Learning to be active against stress is what drives adaptation, so exercise is mandatory for building capacity. What goes wrong with exercise is that the type and amount of stress applied to the body does not take into account its current state and capacity, and it revolves around learning to do more instead of learning how to do it more efficiently.

The time you invest into caring for your health will yield the most rewards when it’s treated as an important time for self-reflection and development. There’s often, unfortunately, a lack of learning in one’s fitness journey, as the focus becomes exerting sheer willpower in familiar ways to achieve a predetermined outcome.

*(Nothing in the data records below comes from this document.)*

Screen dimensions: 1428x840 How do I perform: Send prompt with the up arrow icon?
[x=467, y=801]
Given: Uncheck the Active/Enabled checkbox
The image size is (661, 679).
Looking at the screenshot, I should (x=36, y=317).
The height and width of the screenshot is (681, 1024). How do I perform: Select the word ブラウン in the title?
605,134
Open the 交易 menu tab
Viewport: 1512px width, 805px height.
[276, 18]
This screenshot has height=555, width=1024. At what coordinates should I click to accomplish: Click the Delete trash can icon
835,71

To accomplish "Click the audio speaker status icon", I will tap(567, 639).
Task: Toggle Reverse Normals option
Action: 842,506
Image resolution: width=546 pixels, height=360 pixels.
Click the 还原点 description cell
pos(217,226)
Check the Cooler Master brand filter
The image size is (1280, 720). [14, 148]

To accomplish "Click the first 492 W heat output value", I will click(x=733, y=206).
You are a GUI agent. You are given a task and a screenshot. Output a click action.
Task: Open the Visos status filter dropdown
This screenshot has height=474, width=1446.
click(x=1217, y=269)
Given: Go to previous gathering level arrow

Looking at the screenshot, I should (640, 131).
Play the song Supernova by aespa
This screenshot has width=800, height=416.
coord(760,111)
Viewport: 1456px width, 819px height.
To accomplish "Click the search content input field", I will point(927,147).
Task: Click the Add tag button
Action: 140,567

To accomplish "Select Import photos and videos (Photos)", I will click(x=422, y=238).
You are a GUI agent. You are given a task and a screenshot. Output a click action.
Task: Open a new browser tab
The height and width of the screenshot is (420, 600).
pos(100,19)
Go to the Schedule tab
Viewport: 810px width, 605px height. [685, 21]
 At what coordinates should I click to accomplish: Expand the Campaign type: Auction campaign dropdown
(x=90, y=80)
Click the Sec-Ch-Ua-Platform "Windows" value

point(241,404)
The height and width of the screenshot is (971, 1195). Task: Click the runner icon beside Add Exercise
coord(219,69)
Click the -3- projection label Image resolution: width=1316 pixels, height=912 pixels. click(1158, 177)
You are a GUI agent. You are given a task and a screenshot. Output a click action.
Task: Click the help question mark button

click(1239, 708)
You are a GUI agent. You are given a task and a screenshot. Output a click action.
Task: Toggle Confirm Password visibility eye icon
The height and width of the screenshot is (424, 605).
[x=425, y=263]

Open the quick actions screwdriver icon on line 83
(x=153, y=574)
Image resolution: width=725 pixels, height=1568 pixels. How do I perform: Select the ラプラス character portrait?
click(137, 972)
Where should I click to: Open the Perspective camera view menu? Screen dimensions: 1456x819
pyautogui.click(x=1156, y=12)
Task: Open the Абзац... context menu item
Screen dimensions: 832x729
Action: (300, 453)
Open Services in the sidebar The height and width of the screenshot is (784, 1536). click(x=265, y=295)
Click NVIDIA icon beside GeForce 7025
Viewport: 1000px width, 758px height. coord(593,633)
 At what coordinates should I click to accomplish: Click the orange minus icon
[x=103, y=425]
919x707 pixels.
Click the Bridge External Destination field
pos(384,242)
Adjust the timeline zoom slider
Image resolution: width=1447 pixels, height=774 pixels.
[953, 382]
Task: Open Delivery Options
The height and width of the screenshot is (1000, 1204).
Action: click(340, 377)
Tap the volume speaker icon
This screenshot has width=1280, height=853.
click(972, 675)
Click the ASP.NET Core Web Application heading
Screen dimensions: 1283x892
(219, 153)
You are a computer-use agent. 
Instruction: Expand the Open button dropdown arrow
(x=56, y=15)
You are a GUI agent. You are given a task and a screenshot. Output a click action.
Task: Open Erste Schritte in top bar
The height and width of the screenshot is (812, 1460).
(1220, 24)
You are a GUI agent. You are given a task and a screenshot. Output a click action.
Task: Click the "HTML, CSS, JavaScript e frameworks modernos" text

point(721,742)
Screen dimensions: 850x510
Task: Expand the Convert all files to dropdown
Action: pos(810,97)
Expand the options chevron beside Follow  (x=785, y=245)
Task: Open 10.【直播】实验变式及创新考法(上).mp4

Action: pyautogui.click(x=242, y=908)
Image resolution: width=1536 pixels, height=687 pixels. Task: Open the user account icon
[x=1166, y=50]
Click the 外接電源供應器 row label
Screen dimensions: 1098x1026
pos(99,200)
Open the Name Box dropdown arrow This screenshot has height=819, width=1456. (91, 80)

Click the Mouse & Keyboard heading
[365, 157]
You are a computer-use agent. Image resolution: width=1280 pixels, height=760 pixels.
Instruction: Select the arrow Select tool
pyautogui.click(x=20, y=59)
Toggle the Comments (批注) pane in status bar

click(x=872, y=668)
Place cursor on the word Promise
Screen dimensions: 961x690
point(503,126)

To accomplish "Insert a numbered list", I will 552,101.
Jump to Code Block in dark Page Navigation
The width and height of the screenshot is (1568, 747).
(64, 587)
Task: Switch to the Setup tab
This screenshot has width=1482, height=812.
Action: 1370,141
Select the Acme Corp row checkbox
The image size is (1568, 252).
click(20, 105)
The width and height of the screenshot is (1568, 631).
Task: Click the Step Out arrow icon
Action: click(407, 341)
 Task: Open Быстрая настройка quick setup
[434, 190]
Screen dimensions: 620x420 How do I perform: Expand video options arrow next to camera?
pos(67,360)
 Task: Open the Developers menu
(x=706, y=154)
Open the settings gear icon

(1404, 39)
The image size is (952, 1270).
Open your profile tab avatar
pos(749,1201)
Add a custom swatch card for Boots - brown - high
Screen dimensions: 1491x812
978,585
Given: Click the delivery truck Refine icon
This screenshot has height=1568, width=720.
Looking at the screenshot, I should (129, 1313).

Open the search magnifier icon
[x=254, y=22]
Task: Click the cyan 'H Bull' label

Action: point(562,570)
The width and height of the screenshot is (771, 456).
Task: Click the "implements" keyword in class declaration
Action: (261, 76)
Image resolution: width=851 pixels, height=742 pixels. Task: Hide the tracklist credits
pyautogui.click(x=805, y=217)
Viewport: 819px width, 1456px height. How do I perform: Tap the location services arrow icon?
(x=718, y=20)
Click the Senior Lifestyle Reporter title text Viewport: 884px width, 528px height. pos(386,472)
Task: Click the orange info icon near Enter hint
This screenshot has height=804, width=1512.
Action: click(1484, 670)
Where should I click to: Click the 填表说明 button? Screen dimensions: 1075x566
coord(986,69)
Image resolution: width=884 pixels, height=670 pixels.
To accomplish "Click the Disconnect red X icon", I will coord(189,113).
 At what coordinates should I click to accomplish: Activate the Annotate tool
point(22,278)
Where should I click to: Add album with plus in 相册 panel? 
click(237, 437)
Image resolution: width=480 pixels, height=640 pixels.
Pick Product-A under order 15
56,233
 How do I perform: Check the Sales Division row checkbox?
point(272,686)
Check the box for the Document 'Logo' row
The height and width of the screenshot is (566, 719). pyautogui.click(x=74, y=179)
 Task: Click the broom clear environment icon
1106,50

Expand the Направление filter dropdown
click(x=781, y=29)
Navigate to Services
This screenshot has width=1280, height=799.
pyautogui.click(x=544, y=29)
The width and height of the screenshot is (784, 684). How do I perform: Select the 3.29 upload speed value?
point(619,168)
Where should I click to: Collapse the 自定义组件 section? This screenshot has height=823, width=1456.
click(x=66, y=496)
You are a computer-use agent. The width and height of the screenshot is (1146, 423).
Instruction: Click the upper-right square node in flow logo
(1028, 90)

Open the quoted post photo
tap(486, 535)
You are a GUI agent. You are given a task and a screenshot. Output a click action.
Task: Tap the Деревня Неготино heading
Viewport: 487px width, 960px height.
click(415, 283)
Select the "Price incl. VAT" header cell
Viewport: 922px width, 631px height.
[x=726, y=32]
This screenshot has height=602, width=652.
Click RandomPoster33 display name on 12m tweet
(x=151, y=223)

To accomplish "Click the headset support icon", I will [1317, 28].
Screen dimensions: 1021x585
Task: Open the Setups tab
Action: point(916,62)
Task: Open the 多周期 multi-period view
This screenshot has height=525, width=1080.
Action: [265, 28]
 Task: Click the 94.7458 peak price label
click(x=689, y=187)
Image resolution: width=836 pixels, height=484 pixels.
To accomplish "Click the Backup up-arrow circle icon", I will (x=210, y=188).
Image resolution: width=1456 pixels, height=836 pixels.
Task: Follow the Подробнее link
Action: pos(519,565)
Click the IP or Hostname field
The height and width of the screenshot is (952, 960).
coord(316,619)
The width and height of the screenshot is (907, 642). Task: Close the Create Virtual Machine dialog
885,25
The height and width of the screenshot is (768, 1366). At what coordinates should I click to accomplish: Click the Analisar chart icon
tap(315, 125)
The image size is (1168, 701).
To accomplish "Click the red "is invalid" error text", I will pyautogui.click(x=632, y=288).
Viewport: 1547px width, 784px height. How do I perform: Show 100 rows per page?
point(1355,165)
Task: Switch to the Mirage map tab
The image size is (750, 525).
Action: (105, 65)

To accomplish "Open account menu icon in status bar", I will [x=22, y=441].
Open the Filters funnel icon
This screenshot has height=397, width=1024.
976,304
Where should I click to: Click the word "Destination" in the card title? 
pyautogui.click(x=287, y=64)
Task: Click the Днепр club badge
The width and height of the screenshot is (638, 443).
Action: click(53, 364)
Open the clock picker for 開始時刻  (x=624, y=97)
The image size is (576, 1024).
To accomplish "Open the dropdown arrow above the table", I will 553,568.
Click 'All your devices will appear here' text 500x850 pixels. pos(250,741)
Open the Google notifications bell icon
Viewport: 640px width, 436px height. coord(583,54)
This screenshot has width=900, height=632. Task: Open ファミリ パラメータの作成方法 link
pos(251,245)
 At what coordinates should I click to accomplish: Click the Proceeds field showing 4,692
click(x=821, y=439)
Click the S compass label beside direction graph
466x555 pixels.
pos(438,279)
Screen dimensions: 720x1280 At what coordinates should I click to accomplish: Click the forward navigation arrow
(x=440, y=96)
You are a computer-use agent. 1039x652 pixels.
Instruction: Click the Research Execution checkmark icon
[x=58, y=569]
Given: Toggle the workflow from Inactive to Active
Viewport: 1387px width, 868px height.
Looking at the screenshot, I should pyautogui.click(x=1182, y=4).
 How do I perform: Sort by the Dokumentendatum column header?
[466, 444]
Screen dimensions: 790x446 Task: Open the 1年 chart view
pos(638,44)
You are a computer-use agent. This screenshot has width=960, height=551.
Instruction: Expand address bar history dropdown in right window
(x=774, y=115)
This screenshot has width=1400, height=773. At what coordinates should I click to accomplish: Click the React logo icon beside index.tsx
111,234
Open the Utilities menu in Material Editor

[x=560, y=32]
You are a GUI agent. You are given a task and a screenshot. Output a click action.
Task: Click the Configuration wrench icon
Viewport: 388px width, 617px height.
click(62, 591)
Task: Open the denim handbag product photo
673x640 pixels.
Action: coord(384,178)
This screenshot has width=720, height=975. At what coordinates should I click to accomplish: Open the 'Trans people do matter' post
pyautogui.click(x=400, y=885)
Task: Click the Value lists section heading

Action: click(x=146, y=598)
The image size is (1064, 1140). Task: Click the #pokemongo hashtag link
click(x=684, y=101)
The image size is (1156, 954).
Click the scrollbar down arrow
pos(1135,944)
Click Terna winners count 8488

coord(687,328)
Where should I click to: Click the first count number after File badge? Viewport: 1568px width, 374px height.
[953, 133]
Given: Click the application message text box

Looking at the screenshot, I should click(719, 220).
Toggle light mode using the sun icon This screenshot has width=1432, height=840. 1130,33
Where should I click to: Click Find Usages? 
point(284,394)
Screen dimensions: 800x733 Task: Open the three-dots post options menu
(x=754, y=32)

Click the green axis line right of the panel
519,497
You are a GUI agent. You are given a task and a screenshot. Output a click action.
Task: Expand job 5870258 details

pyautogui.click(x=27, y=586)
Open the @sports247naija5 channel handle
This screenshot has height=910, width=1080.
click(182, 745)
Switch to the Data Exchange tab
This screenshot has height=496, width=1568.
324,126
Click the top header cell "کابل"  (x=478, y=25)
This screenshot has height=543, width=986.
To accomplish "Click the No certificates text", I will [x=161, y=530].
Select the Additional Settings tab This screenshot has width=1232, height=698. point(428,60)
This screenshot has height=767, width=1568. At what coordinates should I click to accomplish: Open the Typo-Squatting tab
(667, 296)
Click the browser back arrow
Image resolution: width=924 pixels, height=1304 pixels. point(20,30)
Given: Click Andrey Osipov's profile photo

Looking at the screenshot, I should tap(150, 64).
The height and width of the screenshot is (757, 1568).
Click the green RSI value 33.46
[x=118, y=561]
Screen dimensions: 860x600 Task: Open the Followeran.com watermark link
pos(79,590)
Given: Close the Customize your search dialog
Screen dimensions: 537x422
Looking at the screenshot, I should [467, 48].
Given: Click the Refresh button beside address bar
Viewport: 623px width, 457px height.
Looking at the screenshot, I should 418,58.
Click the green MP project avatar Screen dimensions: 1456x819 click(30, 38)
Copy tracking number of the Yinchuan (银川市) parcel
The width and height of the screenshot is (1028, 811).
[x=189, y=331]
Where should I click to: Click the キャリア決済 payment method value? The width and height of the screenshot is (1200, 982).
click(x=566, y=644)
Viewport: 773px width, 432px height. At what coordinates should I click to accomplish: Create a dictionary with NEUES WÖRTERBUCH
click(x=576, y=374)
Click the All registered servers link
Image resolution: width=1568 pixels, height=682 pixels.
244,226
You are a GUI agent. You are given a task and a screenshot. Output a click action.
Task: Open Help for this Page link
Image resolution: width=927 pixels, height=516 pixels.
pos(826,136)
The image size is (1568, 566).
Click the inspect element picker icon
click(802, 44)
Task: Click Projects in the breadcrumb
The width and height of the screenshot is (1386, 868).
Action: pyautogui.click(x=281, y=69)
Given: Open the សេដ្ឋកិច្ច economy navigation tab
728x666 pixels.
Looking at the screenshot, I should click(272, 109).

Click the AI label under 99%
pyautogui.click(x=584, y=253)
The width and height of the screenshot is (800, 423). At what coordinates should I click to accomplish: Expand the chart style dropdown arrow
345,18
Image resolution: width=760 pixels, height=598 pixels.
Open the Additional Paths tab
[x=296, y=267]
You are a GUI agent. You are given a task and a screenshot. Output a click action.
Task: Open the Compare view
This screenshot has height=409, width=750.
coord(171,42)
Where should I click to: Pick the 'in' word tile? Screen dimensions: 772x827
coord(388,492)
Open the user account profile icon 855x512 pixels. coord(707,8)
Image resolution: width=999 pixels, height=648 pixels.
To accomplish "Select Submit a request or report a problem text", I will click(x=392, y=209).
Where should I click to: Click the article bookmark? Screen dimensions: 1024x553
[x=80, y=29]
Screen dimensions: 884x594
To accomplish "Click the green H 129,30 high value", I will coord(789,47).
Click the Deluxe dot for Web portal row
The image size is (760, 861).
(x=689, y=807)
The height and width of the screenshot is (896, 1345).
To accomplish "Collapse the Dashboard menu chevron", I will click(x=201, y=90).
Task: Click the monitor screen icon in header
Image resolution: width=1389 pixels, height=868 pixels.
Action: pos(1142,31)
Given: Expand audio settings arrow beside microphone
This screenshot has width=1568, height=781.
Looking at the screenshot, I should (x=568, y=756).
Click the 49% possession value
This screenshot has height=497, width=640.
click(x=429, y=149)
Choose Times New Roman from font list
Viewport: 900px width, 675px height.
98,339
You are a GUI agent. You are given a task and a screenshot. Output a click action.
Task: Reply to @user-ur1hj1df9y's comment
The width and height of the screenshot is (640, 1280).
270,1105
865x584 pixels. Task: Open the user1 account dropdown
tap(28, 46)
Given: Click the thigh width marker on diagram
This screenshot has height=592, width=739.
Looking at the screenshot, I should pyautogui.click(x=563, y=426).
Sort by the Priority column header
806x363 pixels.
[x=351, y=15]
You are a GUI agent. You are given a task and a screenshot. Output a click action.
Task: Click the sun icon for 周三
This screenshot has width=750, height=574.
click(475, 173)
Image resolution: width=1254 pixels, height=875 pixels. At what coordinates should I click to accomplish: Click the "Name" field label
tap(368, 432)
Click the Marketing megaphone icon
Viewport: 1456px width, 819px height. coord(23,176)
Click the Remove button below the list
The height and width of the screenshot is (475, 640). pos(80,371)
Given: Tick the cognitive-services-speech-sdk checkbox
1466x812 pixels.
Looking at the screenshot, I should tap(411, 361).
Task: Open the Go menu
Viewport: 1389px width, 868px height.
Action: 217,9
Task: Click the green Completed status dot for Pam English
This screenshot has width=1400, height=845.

There’s a belief in the myth of a straight line when it comes to both fitness improvements and injury recovery. Many have discovered that to be far from the truth in their situation.

Having access to passive self-care like massage and chiropractic can be great for supporting healing, as they give people the permission and space to lay down and rest. But many end up relying on these to keep their bodies from falling apart and have yet to learn how to build themselves up to have the capacity for independence. The cycle of feeling good after an adjustment for a short time and then struggling to make it to your next appointment is not one you want to be stuck in.

The most sustainable progress will come when you find the right doses of challenge that you can perform consistently, while allowing enough recovery time in between.